> [EXERCISE DESCRIPTION] Below is a block of records; repeat all of them exactly.

*** SOURCE DATA ***

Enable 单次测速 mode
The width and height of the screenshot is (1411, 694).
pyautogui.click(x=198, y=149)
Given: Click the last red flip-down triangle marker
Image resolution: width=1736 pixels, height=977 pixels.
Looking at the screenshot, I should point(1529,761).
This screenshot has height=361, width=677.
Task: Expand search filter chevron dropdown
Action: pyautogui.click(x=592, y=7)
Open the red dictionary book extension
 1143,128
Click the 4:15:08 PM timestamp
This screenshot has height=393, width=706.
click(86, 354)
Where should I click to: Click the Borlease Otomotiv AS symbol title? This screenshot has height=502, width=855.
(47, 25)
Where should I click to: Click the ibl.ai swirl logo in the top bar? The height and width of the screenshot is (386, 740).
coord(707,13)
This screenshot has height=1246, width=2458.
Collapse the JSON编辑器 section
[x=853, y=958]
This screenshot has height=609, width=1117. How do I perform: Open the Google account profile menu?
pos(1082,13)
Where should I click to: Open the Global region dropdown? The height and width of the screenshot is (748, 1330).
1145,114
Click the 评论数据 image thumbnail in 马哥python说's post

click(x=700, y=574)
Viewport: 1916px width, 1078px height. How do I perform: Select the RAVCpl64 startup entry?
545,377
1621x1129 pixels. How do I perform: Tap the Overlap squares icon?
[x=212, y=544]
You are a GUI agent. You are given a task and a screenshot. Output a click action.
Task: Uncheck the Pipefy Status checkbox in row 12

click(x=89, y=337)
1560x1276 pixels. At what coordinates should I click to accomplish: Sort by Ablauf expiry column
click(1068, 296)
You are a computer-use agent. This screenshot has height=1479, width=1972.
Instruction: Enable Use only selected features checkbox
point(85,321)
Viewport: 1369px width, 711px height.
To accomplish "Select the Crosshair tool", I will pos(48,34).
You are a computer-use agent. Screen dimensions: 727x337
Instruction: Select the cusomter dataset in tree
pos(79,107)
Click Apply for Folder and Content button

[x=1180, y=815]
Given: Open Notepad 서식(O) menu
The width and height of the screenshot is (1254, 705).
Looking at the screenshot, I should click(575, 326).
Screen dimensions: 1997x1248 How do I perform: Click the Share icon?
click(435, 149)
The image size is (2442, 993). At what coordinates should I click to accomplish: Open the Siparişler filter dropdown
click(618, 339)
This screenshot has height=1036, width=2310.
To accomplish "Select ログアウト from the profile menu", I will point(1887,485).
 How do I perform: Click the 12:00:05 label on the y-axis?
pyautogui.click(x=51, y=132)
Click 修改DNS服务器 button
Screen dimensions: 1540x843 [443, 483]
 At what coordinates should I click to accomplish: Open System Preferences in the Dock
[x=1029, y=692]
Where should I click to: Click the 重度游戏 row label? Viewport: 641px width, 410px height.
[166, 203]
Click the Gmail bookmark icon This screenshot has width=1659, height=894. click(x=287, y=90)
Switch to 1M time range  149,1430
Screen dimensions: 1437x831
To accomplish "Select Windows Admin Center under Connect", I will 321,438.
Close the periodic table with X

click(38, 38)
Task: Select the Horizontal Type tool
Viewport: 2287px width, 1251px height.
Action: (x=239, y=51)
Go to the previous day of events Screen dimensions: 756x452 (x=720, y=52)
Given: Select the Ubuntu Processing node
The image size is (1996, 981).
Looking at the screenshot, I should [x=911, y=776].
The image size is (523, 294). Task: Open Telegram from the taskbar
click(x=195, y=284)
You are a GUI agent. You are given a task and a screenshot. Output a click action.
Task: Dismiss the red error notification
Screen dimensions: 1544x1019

*** End of SOURCE DATA ***

> [EXERCISE SOLUTION]
Enable 单次测速 mode
The width and height of the screenshot is (1411, 694).
pyautogui.click(x=198, y=149)
Given: Click the last red flip-down triangle marker
Image resolution: width=1736 pixels, height=977 pixels.
Looking at the screenshot, I should point(1529,761).
This screenshot has height=361, width=677.
Task: Expand search filter chevron dropdown
Action: pyautogui.click(x=592, y=7)
Open the red dictionary book extension
 1143,128
Click the 4:15:08 PM timestamp
This screenshot has height=393, width=706.
click(86, 354)
Where should I click to: Click the Borlease Otomotiv AS symbol title? This screenshot has height=502, width=855.
(47, 25)
Where should I click to: Click the ibl.ai swirl logo in the top bar? The height and width of the screenshot is (386, 740).
coord(707,13)
This screenshot has height=1246, width=2458.
Collapse the JSON编辑器 section
[x=853, y=958]
This screenshot has height=609, width=1117. How do I perform: Open the Google account profile menu?
pos(1082,13)
Where should I click to: Open the Global region dropdown? The height and width of the screenshot is (748, 1330).
1145,114
Click the 评论数据 image thumbnail in 马哥python说's post

click(x=700, y=574)
Viewport: 1916px width, 1078px height. How do I perform: Select the RAVCpl64 startup entry?
545,377
1621x1129 pixels. How do I perform: Tap the Overlap squares icon?
[x=212, y=544]
You are a GUI agent. You are given a task and a screenshot. Output a click action.
Task: Uncheck the Pipefy Status checkbox in row 12

click(x=89, y=337)
1560x1276 pixels. At what coordinates should I click to accomplish: Sort by Ablauf expiry column
click(1068, 296)
You are a computer-use agent. This screenshot has height=1479, width=1972.
Instruction: Enable Use only selected features checkbox
point(85,321)
Viewport: 1369px width, 711px height.
To accomplish "Select the Crosshair tool", I will pos(48,34).
You are a computer-use agent. Screen dimensions: 727x337
Instruction: Select the cusomter dataset in tree
pos(79,107)
Click Apply for Folder and Content button

[x=1180, y=815]
Given: Open Notepad 서식(O) menu
The width and height of the screenshot is (1254, 705).
Looking at the screenshot, I should click(575, 326).
Screen dimensions: 1997x1248 How do I perform: Click the Share icon?
click(435, 149)
The image size is (2442, 993). At what coordinates should I click to accomplish: Open the Siparişler filter dropdown
click(618, 339)
This screenshot has height=1036, width=2310.
To accomplish "Select ログアウト from the profile menu", I will point(1887,485).
 How do I perform: Click the 12:00:05 label on the y-axis?
pyautogui.click(x=51, y=132)
Click 修改DNS服务器 button
Screen dimensions: 1540x843 [443, 483]
 At what coordinates should I click to accomplish: Open System Preferences in the Dock
[x=1029, y=692]
Where should I click to: Click the 重度游戏 row label? Viewport: 641px width, 410px height.
[166, 203]
Click the Gmail bookmark icon This screenshot has width=1659, height=894. click(x=287, y=90)
Switch to 1M time range  149,1430
Screen dimensions: 1437x831
To accomplish "Select Windows Admin Center under Connect", I will 321,438.
Close the periodic table with X

click(38, 38)
Task: Select the Horizontal Type tool
Viewport: 2287px width, 1251px height.
Action: (x=239, y=51)
Go to the previous day of events Screen dimensions: 756x452 (x=720, y=52)
Given: Select the Ubuntu Processing node
The image size is (1996, 981).
Looking at the screenshot, I should [x=911, y=776].
The image size is (523, 294). Task: Open Telegram from the taskbar
click(x=195, y=284)
You are a GUI agent. You are given a task and a screenshot. Output a click action.
Task: Dismiss the red error notification
Screen dimensions: 1544x1019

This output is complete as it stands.